[Item position entries]
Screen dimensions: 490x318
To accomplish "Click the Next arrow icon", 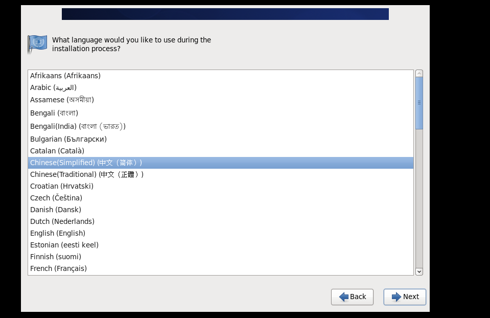I will 396,297.
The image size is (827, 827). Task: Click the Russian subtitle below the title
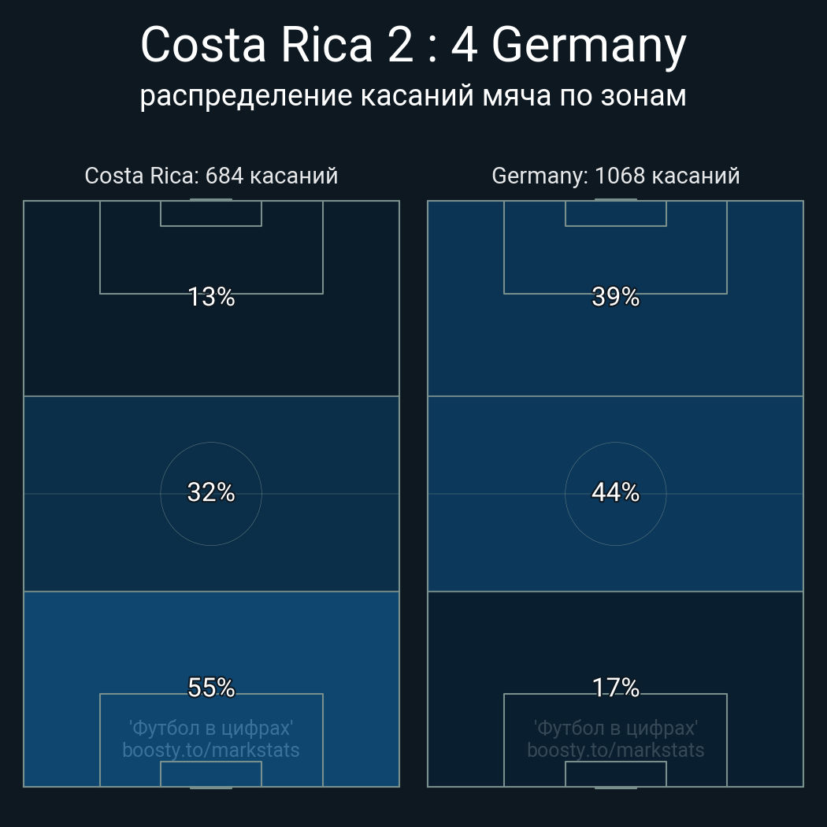pyautogui.click(x=413, y=96)
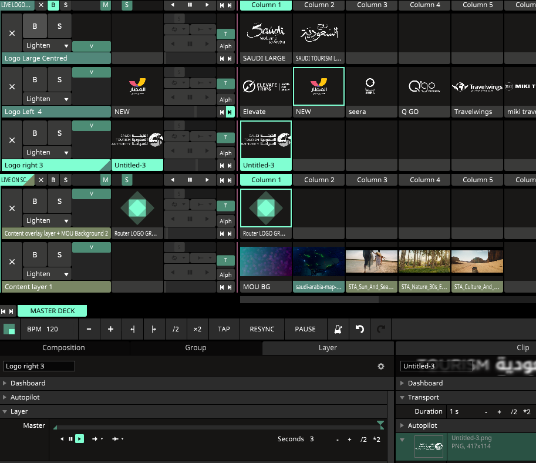Open Lighten blend mode dropdown on Logo Left 4
The width and height of the screenshot is (536, 463).
coord(48,99)
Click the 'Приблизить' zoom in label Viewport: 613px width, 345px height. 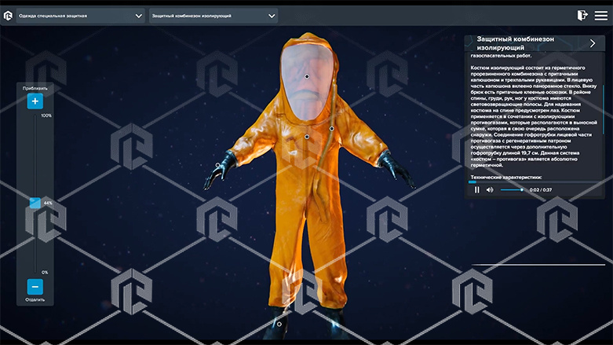coord(35,88)
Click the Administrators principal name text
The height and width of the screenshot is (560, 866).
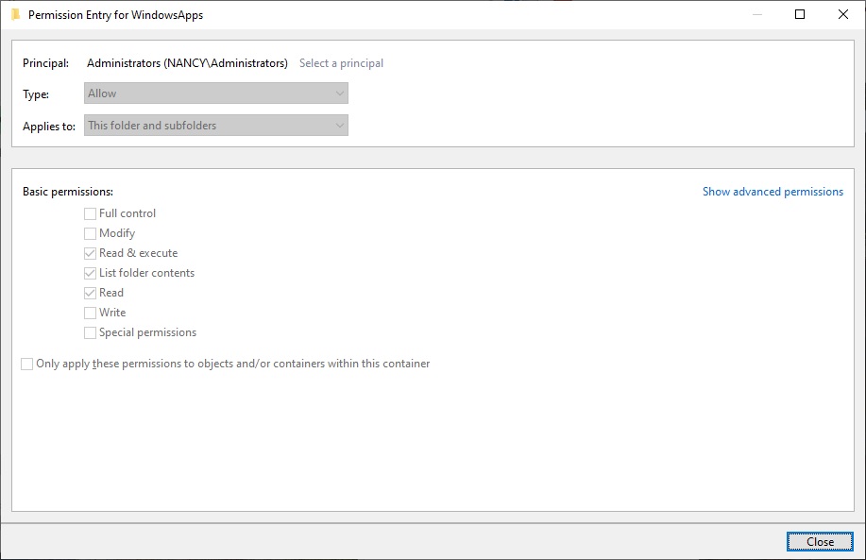[185, 62]
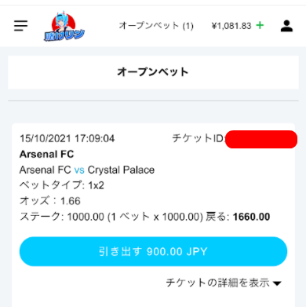Click the ¥1,081.83 balance amount

(231, 26)
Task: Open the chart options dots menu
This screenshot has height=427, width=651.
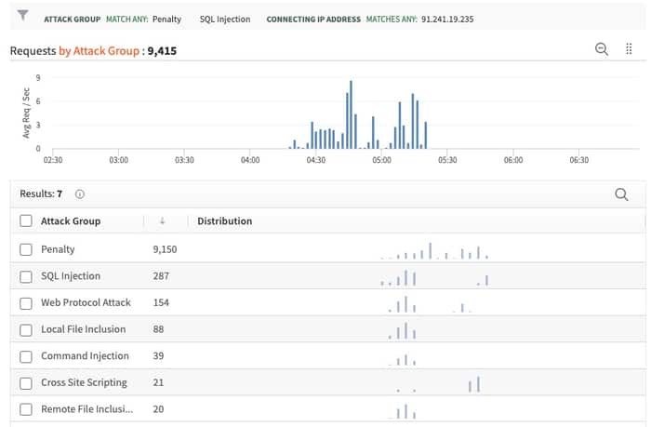Action: (x=629, y=49)
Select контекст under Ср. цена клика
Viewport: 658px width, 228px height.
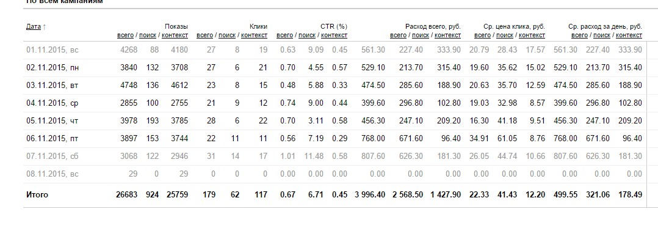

- _SHORT EXERCISE_
Recast the lines from the one containing "Click the Administrators principal name text" through the end of the items as a Markdown table with the columns No. and Line, skipping blank lines. Leave the pictures out.

- _OUTPUT OF THE EXERCISE_
| No. | Line |
|---|---|
| 1 | Click the Administrators principal name text |
| 2 | The height and width of the screenshot is (560, 866). |
| 3 | [185, 62] |
| 4 | Click the ¥1,081.83 balance amount |
| 5 | (231, 26) |
| 6 | Task: Open the chart options dots menu |
| 7 | This screenshot has height=427, width=651. |
| 8 | Action: (x=629, y=49) |
| 9 | Select контекст under Ср. цена клика |
| 10 | Viewport: 658px width, 228px height. |